For request details, see the GLM-5.2 API guide.

What the MIT license enables

GLM-5.2’s MIT license is important if you need control over deployment or data handling.

It allows:

  • Self-hosting: Run the model on your own infrastructure or rented GPUs.
  • Fine-tuning: Adapt it to your domain, coding style, or internal task format.
  • Commercial usage: Build paid products or internal tools on top of it.
  • No regional lockout: The weights are not gated behind a region check.

For teams with data-residency, compliance, or source-code privacy constraints, self-hosting can matter more than a small benchmark difference.

If you want to explore local deployment patterns, see:

The same general approach carries over to GLM-5.2, with the hardware requirements of a much larger model.
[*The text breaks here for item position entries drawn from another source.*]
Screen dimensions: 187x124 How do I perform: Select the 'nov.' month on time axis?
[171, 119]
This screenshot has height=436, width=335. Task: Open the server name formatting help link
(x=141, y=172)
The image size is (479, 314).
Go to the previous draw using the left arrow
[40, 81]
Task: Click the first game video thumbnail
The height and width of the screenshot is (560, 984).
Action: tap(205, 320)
Coding and agentic benchmark results

Z.ai positions GLM-5.2 as a coding and agentic tool-use model. The results below are Z.ai’s published measurements, so treat them as vendor-reported numbers rather than independent third-party validation.

Benchmark GLM-5.2 Notable comparison
Terminal-Bench 2.1 81.0 GLM-5.1 scored 62.0
SWE-bench Pro 62.1 GPT-5.5 58.6, GLM-5.1 58.4
MCP-Atlas 77.0 GPT-5.5 75.3, Claude Opus 4.8 77.8
Humanity’s Last Exam, with tools 54.7 GPT-5.5 52.2
AIME 2026 99.2 n/a
GPQA-Diamond 91.2 n/a

The key result is Terminal-Bench 2.1, where GLM-5.2 moves from GLM-5.1’s 62.0 to 81.0. That benchmark focuses on whether a model can operate in a terminal and complete tasks, which is directly relevant for agentic coding.

SWE-bench Pro at 62.1 is also notable because it points to repository-level issue solving rather than isolated code snippets.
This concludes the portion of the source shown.